Based on the American College of Obstetrics and Gynecology statistics, the dangers caused by maternal age include fetal growth disorder, premature delivery, and multi-fetal pregnancy (39). It has been suggested that the maternal level of health is decreased through aging, which results in LBW and premature delivery. However, the previous studies have demonstrated that the effects of mental disorders are persistent after adjusting the maternal age (22).
We also observed the history of different medication use during pregnancy in our participants, which might indicate different perceived or actual health status between the two groups. Antidepressants might be one of the probable effective medications, which are consumed during the antenatal period, which have been reported to correlate with LBW (24). In the present study, there was a significant association between the maternal literacy level and LBW, which is in line with the findings of the studies conducted in Brazil (40, 41), England (42), Bangladesh (43), and Iran (44).

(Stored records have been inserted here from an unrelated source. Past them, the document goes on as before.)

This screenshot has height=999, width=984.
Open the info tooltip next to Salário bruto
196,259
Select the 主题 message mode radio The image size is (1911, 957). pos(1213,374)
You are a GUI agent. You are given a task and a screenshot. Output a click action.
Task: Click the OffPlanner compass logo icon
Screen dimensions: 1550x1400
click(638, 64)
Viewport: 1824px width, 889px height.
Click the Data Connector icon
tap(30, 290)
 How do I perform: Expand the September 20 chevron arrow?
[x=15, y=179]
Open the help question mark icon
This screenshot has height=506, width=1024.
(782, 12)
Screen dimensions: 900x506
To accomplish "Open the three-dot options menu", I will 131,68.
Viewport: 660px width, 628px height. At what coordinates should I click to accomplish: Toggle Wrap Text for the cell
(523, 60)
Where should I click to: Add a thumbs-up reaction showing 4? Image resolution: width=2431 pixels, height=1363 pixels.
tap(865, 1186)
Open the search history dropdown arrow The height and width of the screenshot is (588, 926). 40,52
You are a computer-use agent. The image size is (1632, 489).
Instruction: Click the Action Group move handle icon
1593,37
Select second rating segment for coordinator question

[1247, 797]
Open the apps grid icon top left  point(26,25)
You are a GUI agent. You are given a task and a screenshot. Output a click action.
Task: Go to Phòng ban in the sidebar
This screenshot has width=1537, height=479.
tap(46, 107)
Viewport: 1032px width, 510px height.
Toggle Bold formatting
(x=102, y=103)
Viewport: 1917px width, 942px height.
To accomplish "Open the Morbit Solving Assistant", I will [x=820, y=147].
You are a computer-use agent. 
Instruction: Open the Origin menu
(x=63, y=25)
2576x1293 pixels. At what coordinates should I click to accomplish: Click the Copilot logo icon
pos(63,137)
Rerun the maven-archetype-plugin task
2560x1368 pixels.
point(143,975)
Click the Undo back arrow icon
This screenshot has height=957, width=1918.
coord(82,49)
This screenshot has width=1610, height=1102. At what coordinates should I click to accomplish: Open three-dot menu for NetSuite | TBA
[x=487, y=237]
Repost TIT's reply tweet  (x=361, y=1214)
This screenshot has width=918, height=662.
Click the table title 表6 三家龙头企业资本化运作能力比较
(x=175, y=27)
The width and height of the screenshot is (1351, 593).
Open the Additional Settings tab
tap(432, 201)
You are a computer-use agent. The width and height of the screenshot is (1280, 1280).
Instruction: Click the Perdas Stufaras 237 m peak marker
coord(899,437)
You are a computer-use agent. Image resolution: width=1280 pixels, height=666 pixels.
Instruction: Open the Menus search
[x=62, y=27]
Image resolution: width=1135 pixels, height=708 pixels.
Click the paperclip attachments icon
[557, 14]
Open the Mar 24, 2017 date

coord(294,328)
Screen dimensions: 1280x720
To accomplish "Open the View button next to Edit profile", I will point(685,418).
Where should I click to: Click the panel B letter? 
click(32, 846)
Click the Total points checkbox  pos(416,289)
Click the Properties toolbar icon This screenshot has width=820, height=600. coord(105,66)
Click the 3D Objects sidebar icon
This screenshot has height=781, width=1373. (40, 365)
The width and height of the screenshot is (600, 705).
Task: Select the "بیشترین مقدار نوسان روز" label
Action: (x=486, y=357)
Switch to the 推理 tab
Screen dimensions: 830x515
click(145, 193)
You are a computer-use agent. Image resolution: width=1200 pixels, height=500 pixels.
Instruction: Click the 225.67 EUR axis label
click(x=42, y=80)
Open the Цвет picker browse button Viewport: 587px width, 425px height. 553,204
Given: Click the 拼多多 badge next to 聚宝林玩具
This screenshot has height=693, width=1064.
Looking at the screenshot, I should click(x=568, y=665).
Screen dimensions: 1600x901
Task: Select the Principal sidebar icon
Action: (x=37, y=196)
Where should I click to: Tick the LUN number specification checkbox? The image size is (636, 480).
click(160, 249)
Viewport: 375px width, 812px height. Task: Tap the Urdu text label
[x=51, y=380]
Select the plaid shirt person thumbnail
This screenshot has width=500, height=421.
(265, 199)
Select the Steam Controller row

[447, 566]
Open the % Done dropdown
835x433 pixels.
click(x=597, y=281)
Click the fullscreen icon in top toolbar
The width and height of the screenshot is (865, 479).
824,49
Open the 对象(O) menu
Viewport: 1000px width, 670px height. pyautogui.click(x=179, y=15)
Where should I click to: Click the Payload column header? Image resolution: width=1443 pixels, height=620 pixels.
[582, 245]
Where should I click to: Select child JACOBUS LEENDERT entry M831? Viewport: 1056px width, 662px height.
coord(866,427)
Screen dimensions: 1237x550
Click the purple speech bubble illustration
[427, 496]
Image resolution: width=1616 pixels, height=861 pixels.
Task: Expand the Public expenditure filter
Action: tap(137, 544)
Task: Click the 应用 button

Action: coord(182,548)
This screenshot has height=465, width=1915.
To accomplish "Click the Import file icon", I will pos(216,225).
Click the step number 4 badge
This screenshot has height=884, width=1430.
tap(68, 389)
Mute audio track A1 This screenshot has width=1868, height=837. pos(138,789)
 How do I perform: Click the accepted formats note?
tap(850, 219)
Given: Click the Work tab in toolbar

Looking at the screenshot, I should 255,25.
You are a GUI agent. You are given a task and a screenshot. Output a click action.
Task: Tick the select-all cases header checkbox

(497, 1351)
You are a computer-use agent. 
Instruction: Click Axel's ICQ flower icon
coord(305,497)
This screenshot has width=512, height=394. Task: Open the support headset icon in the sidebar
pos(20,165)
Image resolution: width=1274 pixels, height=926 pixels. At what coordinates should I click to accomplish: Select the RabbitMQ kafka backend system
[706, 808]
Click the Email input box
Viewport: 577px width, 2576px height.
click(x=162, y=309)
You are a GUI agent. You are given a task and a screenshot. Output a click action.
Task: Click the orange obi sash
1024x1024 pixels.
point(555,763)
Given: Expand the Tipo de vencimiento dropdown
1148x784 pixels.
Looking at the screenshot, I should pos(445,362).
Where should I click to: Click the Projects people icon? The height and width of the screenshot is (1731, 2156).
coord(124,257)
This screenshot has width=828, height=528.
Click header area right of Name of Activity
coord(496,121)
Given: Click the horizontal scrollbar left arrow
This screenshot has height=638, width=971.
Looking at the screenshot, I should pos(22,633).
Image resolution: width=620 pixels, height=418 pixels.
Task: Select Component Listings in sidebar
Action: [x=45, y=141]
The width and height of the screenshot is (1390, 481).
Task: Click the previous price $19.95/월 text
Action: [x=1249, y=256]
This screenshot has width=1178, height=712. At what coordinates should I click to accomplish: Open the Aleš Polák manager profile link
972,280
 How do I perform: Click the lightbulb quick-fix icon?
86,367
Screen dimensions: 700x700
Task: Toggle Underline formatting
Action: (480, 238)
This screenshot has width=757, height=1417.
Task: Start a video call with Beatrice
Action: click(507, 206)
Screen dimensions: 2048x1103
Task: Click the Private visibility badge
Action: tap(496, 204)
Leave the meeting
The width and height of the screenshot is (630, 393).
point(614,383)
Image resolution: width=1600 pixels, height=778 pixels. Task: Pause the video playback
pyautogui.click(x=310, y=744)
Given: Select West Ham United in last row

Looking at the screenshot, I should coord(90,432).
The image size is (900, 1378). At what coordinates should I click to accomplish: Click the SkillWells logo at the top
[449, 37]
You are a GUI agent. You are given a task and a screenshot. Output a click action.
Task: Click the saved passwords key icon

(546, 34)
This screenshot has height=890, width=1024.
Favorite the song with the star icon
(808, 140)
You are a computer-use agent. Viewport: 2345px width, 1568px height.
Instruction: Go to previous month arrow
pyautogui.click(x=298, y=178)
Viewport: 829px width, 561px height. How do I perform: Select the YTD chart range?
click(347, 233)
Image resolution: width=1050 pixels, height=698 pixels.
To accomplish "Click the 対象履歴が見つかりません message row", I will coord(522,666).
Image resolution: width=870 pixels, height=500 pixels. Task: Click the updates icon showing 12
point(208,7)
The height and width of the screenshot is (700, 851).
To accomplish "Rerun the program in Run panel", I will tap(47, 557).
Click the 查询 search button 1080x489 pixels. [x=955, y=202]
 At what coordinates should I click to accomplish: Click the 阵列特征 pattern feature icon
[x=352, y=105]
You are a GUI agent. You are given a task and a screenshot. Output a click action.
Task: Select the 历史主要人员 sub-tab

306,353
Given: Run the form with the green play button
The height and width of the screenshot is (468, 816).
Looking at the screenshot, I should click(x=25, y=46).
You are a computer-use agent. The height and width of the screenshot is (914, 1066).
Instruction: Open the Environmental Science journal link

In a study conducted by Matin et al. in Bangladesh, 50% of the mothers with low weight newborns were illiterate (43). Prenatal cares are insured by high levels of parents’ knowledge, qualified individuals for delivering health care, and suitable services in the health care centers for high risk mothers. A rise in the parental knowledge is expected to happen parallel with the increase in their education level. That is why the parents’ educational status affects their knowledge of prenatal cares.
Although the number of mothers with urinary tract infection in the LBW group was almost twice as the normal weight group, the difference was not statistically significant. Likewise, the urinary infection was also demonstrated to have a direct relationship with premature delivery and LBW (45, 46). Despite the general idea, some recent nationwide studies have not reported any increased risk of adverse pregnancy outcomes in the women experiencing urinary tract infection (47).
It might be assumed that the improved coverage of maternal care during pregnancy in our country and existing health education programs (which leads to increased knowledge of the general population about warning signs in pregnancy) might have resulted in on-time diagnosis and treatment of urinary tract infection in pregnant women and diminishing its negative effects on fetus.
We should distinguish between the history of urinary tract infection during pregnancy and untreated or recurrent infection as a probable risk factor.
It should be taken into consideration that pregnancy is accompanied by various degrees of distress (48). According to the literature, antenatal depression, pregnancy-related anxiety, marital satisfaction, and socioeconomic status are interrelated (49). On the other hand, untreated antenatal mental disorders may increase the risk of postpartum problems and seriously threaten the neonatal health and development (50).
In a systematic review conducted by Ding et al. in 2014, the association between anxiety and LBW was stronger in the Asian women, compared to those in the European countries (51). Antenatal depression is a public health concern both due to its short/long-term effects on pregnancy outcome and underutilization of pregnancy health care services (50).
As the findings of the present study indicated, there was an association between the maternal mental health and pregnancy outcomes. This relationship can be explained through different pathways and considered as a critical intervention point for the health programs, which intend to reduce the neonatal and pediatric mortality and morbidity.
We sincerely appreciate the management of hospitals for their cooperation and support.
Conflicts of Interest
The authors declare no conflicts of interest.